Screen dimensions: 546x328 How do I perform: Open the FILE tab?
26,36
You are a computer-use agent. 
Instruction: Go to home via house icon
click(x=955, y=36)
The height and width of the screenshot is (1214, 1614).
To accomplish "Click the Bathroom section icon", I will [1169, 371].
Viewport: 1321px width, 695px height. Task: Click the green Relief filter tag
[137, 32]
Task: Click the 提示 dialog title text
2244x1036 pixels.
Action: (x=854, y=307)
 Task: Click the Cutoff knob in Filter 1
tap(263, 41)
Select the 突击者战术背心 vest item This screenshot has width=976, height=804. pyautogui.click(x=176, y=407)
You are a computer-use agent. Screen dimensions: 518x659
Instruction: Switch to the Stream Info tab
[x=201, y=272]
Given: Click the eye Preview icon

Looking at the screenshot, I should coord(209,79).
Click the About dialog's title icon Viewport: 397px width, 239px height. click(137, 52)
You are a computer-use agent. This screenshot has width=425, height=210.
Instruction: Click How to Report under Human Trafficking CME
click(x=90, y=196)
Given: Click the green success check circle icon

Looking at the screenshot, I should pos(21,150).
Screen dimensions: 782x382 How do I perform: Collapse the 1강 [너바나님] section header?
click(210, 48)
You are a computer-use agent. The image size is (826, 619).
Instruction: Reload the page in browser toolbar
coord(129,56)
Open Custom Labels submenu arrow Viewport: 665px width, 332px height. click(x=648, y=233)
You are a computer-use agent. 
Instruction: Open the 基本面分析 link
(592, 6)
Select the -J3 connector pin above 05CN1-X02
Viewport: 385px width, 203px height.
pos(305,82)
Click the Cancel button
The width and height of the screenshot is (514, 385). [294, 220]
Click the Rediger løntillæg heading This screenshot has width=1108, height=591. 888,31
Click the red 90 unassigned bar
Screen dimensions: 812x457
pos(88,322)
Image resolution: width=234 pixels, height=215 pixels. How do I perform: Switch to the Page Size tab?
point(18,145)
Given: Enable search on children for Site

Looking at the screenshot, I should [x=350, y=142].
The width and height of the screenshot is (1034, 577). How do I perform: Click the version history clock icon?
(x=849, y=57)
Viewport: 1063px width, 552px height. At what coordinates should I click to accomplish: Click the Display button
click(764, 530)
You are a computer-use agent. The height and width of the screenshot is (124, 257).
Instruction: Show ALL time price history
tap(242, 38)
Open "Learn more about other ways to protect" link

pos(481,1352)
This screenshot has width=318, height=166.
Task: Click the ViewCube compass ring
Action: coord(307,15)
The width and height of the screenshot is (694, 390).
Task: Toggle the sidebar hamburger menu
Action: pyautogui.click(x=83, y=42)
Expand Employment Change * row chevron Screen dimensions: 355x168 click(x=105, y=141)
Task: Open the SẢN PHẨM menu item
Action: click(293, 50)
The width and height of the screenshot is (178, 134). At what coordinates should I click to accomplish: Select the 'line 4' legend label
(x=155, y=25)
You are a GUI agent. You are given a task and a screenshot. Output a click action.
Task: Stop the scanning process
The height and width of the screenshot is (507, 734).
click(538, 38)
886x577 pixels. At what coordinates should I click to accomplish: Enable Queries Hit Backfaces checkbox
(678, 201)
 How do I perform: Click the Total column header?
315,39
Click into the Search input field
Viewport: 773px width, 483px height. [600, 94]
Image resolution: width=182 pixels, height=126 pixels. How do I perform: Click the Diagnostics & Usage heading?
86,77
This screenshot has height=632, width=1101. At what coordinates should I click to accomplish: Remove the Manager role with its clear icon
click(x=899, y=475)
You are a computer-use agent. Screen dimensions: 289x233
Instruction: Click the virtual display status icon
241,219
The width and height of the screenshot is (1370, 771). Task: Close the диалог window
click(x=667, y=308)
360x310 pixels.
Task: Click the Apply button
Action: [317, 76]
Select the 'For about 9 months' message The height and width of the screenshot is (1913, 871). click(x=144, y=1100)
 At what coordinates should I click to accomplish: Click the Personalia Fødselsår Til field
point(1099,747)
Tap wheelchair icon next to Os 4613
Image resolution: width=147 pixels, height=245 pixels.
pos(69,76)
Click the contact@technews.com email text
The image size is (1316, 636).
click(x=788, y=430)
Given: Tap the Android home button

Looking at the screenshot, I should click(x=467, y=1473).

- PROBLEM REQUIREMENTS -
The word "agent" may turn up on some lines of these records; say how many, with no other words.

- ANSWER BOX -
8